Les équipements adossés aux établissements recevant du public (ERP) permettant la prise en compte des handicaps passagers (ex : touristes avec bagages, personnes analphabètes...) ont été évoqués.
Les interrogations des participants ont visé

  • les services de substitution (bien souvent à réserver), plus onéreux que le service public et souvent délégués aux associations ;
  • les manques de services dans certains matériels ferrés neufs. D’autres attentes ont été formulées notamment la prise en charge des usagers dans le transport interurbain (entre arrêts). Aujourd’hui, un peu plus de la moitié des autorités organisatrices de transports (AOT) urbaines a adopté son schéma d’accessibilité.

S’agissant du transports aérien : si des améliorations sont constatées au travers de l’évolution des textes européens (règlement (CE) n° 261/2004), des manques demeurent autour :

  • de la formation des salariés aux portiques de sécurité ;
  • des difficultés engendrées par des procédures particulières contraignantes qui subsistent (heure d’arrivée à l’aérogare, heures de départ de l’avion imposées aux personnes handicapées...).

S’agissant du transport ferré : les services s’améliorent (ex : Accès Plus) mais ses conditions d’accès sont très restrictives (il faut être invalide à 90% alors que l’Union Européenne a indiqué qu’ils devaient aussi concerner les personnes âgées).

3/ Le 3e point a concerné la mobilité numérique présentée par le département « Développement numérique des territoires » de la Caisse des dépôts et consignations. Des propositions ont été faites comme celle d’enrichir les données mises à disposition au-delà de celles des transports en commun avec d’autres informations plus larges (services, environnement/ météo, santé...) pour permettre de développer les services.

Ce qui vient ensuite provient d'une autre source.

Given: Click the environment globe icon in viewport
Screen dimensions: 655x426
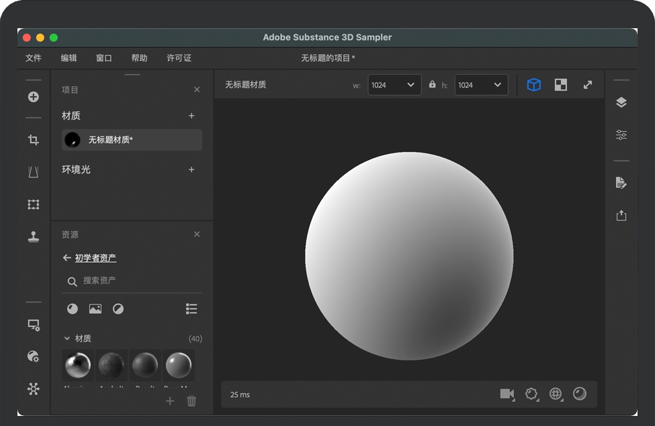Looking at the screenshot, I should (556, 394).
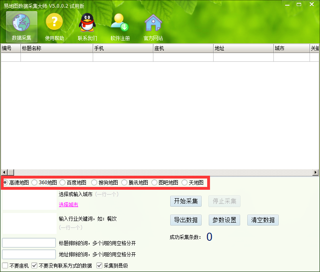Click the 标题排除的词 input field
320x272 pixels.
[x=29, y=243]
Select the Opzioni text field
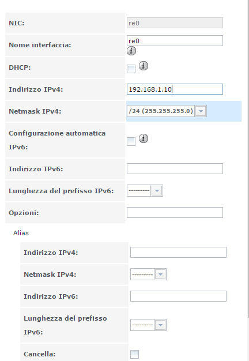 coord(175,212)
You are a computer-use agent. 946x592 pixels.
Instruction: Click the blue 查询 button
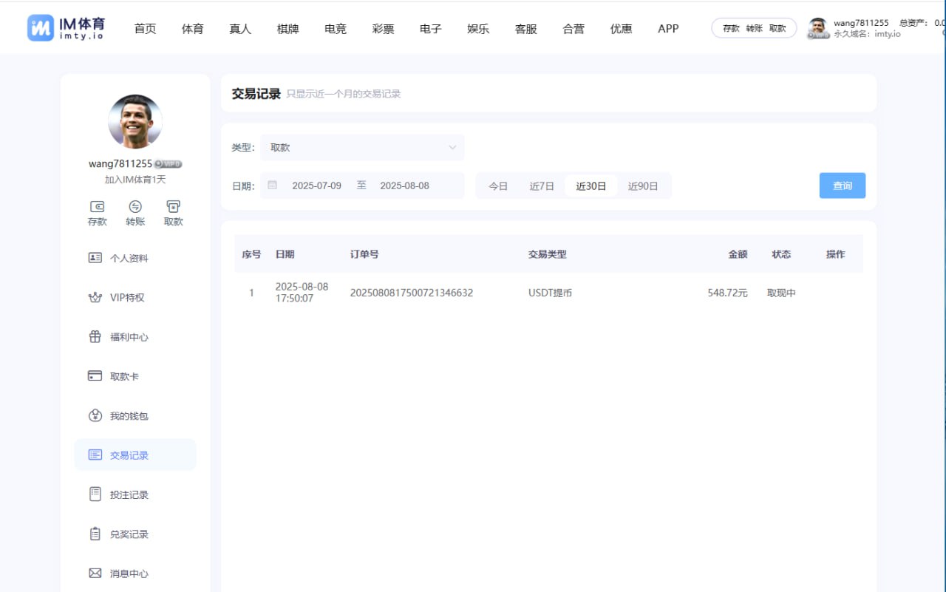(842, 186)
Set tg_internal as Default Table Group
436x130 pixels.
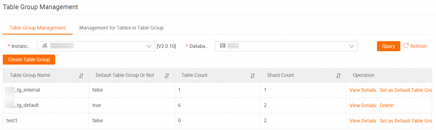[406, 90]
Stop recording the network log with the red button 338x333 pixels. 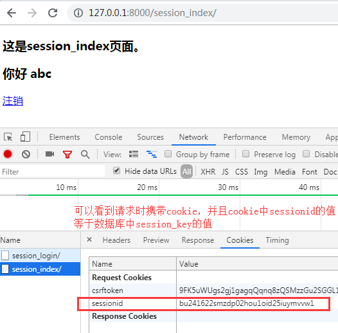click(8, 155)
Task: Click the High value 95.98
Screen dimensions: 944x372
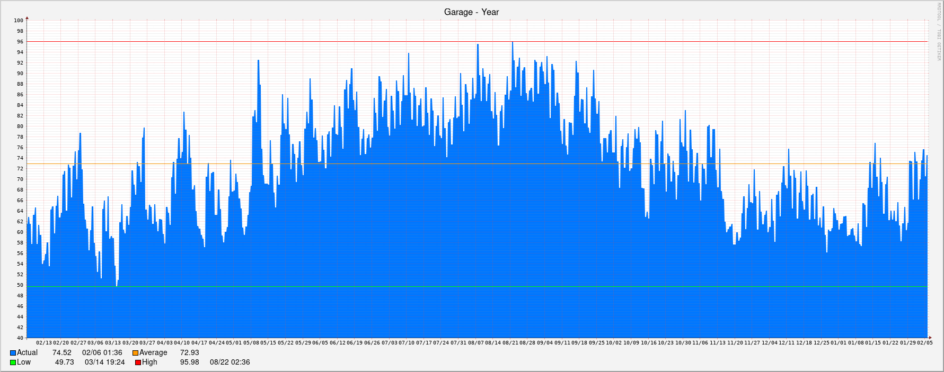Action: (189, 362)
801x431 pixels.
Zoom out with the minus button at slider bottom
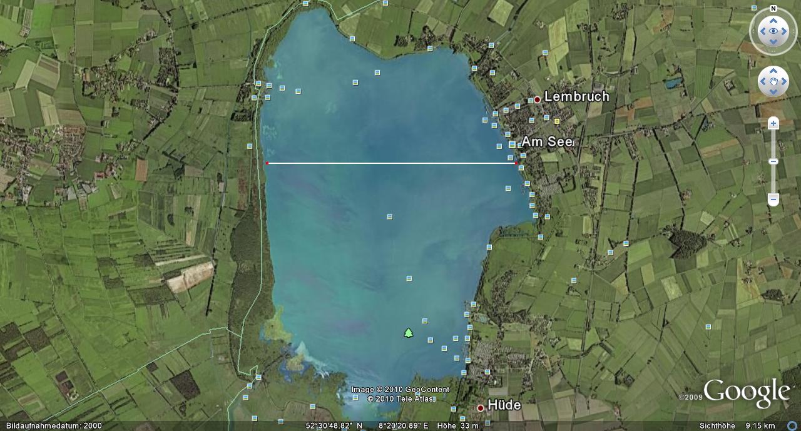click(773, 200)
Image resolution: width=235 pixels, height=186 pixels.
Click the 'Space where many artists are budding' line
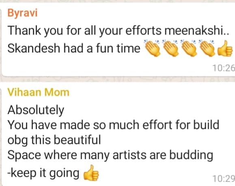coord(110,155)
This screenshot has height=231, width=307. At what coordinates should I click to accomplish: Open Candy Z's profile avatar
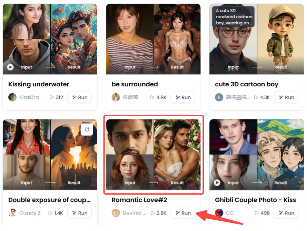click(x=12, y=213)
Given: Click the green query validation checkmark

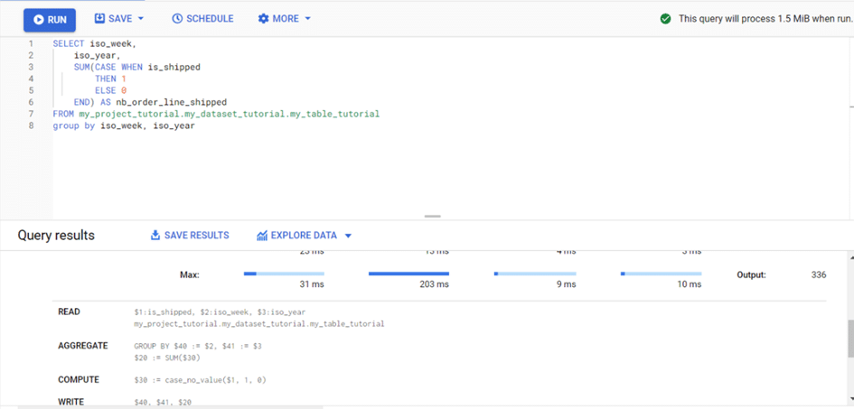Looking at the screenshot, I should click(665, 18).
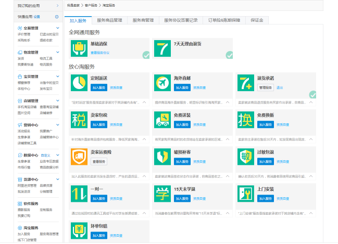This screenshot has height=244, width=338.
Task: Collapse the 定时派送 description chevron
Action: (144, 102)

Des scénarii relatifs aux modalités d’ouverture des données des collectivités ont été suggérés. Des préconisations opérationnelles ont été faites :

  • dispositif de gouvernance des données territoriales avec un chef de file (collectivités) en lien avec les acteurs,
  • création d’une plate-forme locale d’agrégation des données publiques de mobilité aidant à faire émerger les services.
    Les autres modes doivent aussi être pris en compte (ex : co-voiturage). Des travaux sont en cours sur les avantages des services de télé-centres, de télé-travail qui engendreront des réductions importantes des coûts finaux de transport.